What you are asked to do:
Convert the lines below into a numbered list, leaving out the blank lines.

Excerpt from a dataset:
* * * *
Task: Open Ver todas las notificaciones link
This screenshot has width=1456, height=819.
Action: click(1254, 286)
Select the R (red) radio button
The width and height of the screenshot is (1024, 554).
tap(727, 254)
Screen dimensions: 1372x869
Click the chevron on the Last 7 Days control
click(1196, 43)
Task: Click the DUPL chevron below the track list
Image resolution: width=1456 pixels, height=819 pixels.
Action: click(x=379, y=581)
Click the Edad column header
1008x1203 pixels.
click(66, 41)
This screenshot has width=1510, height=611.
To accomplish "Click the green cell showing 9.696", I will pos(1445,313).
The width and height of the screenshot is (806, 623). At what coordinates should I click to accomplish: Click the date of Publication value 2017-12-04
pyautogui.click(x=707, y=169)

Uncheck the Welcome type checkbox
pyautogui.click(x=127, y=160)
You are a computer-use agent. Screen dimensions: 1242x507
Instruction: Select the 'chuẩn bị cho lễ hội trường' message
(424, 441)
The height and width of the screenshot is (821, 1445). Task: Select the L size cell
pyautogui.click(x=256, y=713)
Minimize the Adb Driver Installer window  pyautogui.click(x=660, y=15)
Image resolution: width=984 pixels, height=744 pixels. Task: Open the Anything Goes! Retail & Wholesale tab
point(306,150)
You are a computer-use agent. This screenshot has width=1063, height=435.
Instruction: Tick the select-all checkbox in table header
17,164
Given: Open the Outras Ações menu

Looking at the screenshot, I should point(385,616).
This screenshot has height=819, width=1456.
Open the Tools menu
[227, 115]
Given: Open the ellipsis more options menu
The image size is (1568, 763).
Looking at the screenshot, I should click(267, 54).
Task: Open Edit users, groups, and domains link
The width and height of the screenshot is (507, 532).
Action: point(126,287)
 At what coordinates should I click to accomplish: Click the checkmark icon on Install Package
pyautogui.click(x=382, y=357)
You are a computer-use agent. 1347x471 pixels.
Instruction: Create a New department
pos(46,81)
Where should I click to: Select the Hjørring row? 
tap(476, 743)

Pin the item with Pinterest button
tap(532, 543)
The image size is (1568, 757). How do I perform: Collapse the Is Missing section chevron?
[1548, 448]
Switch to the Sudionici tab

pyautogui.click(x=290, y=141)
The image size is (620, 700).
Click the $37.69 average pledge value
* * * *
Exercise response:
1. Task: Open Ver todas las notificaciones link
2. This screenshot has width=1456, height=819.
3. Action: click(1254, 286)
4. Select the R (red) radio button
5. The width and height of the screenshot is (1024, 554).
6. tap(727, 254)
7. Screen dimensions: 1372x869
8. Click the chevron on the Last 7 Days control
9. click(1196, 43)
10. Task: Click the DUPL chevron below the track list
11. Image resolution: width=1456 pixels, height=819 pixels.
12. Action: click(x=379, y=581)
13. Click the Edad column header
14. 1008x1203 pixels.
15. click(66, 41)
16. This screenshot has width=1510, height=611.
17. To accomplish "Click the green cell showing 9.696", I will pos(1445,313).
18. The width and height of the screenshot is (806, 623). At what coordinates should I click to accomplish: Click the date of Publication value 2017-12-04
19. pyautogui.click(x=707, y=169)
20. Uncheck the Welcome type checkbox
21. pyautogui.click(x=127, y=160)
22. You are a computer-use agent. Screen dimensions: 1242x507
23. Instruction: Select the 'chuẩn bị cho lễ hội trường' message
24. (424, 441)
25. The height and width of the screenshot is (821, 1445). Task: Select the L size cell
26. pyautogui.click(x=256, y=713)
27. Minimize the Adb Driver Installer window  pyautogui.click(x=660, y=15)
28. Image resolution: width=984 pixels, height=744 pixels. Task: Open the Anything Goes! Retail & Wholesale tab
29. point(306,150)
30. You are a computer-use agent. This screenshot has width=1063, height=435.
31. Instruction: Tick the select-all checkbox in table header
32. 17,164
33. Given: Open the Outras Ações menu
34. Looking at the screenshot, I should point(385,616).
35. This screenshot has height=819, width=1456.
36. Open the Tools menu
37. [227, 115]
38. Given: Open the ellipsis more options menu
39. The image size is (1568, 763).
40. Looking at the screenshot, I should click(267, 54).
41. Task: Open Edit users, groups, and domains link
42. The width and height of the screenshot is (507, 532).
43. Action: point(126,287)
44.  At what coordinates should I click to accomplish: Click the checkmark icon on Install Package
45. pyautogui.click(x=382, y=357)
46. You are a computer-use agent. 1347x471 pixels.
47. Instruction: Create a New department
48. pos(46,81)
49. Where should I click to: Select the Hjørring row? 
50. tap(476, 743)
51. Pin the item with Pinterest button
52. tap(532, 543)
53. The image size is (1568, 757). How do I perform: Collapse the Is Missing section chevron?
54. [1548, 448]
55. Switch to the Sudionici tab
56. pyautogui.click(x=290, y=141)
57. The image size is (620, 700).
58. Click the $37.69 average pledge value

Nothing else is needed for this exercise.